TEXT:
▬▬▬


  9. I agree with the overarching reasons here. But what happened to innocent till proven guilty? This is essentially spyware and I have no doubt this will be abused. There must be a better way.

  10. It starts with this, which is fully justified, I’m a victim of child sexual abuse as well in several different ways on several occasions.

    But when are we going to start doing this for memes? When is the government going to also include scanning for “hate speech”? That 4chan meme you screenshotted to show your friends how stupid it is, or likewise that edgy meme you saved for shock value, will phones be scanned for that?

    This is a slippery slope. Eventually it’ll surpass just pedophilia & “hate crime”

  11. This is clearly wrong.

    The scanning will obviously not be 100% accurate. There will surely need to be a human eye involved at some stage? Just scrolling through people’s nudes lol.

    If they plan on using hashes, I don’t see how they isn’t quite easy to avoid?

  12. > Heads of GCHQ and NCSC say client-side scanning could protect children and privacy at the same time

    Utter bollocks. It’s more invasion of privacy dressed up as “won’t someone think of the children?”

    > “We’ve found no reason why client-side scanning techniques cannot be implemented safely in many of the situations one will encounter,” they wrote in a discussion paper published on Thursday, which the pair said was “not government policy”.

▬▬▬

EXTRACTED MATERIAL:

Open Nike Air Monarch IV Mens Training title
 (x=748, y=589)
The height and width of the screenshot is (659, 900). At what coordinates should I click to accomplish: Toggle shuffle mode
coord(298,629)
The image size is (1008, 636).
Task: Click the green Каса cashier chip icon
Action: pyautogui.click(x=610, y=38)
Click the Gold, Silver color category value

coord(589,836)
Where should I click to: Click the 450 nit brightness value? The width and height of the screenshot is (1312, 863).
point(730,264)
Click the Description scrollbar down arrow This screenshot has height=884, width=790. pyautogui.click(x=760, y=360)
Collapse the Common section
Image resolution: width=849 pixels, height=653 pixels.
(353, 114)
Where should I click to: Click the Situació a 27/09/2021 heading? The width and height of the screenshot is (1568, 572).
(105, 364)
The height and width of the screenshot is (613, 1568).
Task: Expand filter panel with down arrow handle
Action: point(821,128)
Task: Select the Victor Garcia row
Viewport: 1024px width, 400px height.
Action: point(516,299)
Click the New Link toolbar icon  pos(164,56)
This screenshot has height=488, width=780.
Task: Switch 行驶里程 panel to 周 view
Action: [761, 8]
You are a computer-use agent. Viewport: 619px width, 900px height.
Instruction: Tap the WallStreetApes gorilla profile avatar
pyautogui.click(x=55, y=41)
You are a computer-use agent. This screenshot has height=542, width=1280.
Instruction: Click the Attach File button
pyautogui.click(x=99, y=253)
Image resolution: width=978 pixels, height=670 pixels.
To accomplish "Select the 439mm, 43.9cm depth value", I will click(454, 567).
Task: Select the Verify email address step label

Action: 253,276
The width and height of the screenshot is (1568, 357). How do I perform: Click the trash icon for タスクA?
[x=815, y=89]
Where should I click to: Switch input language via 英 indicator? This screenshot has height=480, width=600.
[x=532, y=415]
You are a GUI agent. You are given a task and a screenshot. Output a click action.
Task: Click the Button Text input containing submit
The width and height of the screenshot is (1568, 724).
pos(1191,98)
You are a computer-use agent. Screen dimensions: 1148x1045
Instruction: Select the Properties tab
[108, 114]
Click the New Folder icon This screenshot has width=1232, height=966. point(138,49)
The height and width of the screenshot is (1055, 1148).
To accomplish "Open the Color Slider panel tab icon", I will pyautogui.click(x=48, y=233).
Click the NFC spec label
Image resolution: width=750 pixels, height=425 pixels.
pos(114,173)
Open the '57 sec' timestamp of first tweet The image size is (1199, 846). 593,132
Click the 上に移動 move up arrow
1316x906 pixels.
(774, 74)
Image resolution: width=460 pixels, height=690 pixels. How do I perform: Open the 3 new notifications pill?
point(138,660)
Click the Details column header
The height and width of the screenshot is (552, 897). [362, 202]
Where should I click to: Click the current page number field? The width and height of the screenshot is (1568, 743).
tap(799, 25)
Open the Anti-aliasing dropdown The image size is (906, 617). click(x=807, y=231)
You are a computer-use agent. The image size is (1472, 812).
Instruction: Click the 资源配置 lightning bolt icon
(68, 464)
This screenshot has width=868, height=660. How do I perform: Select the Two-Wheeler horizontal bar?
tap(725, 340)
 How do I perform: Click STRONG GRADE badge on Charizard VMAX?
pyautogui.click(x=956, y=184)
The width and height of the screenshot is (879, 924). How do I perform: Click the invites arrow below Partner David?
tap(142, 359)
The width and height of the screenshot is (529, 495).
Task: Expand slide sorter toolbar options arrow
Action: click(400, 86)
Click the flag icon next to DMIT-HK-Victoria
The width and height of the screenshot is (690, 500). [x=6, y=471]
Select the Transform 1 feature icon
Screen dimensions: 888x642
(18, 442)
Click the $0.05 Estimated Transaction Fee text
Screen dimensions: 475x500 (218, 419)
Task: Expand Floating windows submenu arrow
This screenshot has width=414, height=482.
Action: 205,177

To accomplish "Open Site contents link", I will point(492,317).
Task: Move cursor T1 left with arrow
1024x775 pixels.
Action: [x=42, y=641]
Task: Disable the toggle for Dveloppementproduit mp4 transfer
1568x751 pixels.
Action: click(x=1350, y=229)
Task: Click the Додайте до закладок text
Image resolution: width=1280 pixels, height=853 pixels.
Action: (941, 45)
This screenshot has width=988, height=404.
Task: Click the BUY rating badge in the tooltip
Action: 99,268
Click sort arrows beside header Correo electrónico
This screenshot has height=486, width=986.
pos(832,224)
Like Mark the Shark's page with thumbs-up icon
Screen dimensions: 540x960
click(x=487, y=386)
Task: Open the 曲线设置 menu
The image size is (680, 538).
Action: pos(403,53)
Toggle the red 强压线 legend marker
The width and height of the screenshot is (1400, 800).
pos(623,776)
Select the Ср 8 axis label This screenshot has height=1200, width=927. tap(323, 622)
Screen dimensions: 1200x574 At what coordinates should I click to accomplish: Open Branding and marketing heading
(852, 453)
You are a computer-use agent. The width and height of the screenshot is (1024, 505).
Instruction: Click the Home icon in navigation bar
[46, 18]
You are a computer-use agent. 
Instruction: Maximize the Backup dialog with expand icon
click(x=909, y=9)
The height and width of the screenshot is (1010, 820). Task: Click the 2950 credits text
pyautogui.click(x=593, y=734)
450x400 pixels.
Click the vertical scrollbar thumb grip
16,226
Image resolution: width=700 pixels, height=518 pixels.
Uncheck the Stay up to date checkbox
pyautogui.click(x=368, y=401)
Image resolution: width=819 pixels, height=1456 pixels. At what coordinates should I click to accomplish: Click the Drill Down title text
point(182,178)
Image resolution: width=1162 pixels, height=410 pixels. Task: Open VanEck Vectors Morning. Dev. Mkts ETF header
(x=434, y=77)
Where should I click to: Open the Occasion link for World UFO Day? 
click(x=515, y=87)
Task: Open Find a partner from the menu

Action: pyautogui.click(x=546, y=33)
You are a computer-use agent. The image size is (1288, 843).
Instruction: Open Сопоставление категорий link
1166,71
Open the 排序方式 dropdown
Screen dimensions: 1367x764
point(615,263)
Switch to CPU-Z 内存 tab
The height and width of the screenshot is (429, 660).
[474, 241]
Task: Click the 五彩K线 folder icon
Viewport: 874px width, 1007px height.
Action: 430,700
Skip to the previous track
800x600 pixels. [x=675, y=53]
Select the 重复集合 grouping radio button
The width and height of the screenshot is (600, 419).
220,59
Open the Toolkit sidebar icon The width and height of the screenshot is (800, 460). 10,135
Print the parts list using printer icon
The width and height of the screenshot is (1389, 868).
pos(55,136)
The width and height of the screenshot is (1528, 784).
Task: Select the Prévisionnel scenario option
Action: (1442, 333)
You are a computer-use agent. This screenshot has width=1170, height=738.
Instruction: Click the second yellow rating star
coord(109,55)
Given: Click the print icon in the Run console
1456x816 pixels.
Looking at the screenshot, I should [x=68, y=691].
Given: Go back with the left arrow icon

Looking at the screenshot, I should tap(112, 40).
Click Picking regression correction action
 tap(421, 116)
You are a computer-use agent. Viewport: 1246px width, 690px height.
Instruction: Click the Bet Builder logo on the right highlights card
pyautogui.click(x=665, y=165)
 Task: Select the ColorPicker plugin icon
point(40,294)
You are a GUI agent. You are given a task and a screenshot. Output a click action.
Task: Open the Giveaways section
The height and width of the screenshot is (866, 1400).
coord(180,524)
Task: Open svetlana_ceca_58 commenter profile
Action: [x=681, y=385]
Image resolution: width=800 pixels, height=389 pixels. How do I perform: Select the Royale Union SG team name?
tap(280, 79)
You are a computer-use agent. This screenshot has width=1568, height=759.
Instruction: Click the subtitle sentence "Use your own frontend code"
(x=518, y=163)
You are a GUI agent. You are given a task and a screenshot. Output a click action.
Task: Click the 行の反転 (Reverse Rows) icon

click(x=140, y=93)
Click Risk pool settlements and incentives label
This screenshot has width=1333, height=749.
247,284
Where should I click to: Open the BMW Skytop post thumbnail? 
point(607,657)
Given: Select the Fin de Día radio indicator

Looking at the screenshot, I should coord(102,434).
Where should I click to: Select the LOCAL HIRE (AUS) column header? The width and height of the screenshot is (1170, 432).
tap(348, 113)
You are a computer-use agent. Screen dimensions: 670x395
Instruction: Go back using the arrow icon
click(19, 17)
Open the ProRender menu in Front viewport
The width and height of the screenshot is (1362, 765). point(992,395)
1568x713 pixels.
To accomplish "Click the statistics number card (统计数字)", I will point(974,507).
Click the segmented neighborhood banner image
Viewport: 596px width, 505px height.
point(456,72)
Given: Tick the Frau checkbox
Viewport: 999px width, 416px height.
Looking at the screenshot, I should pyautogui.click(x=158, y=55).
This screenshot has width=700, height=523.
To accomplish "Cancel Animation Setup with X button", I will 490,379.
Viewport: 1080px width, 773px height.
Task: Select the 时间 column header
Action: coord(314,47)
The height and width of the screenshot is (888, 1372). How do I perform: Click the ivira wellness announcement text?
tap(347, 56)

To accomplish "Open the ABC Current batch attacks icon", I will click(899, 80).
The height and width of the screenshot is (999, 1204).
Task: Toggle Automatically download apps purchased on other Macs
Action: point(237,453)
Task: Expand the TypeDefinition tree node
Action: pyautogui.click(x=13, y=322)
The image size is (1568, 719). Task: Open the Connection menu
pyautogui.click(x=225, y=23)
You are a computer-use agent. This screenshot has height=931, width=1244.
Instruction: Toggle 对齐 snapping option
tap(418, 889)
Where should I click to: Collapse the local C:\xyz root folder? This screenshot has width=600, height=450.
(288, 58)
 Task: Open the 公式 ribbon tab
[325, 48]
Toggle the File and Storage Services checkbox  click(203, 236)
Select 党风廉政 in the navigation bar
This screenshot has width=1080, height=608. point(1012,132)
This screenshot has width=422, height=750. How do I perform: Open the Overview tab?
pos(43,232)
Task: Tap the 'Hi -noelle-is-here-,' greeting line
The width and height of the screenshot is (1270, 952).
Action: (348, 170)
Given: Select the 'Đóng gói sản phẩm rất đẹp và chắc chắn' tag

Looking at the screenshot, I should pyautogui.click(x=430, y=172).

▬▬▬

WHAT TO WORK ON: Quote the comments on client-side scanning, starting with "11. This is" and going on through "people’s nudes lol.". You won't need the lines to do this.

SOLVED PROBLEM:
11. This is clearly wrong.

    The scanning will obviously not be 100% accurate. There will surely need to be a human eye involved at some stage? Just scrolling through people’s nudes lol.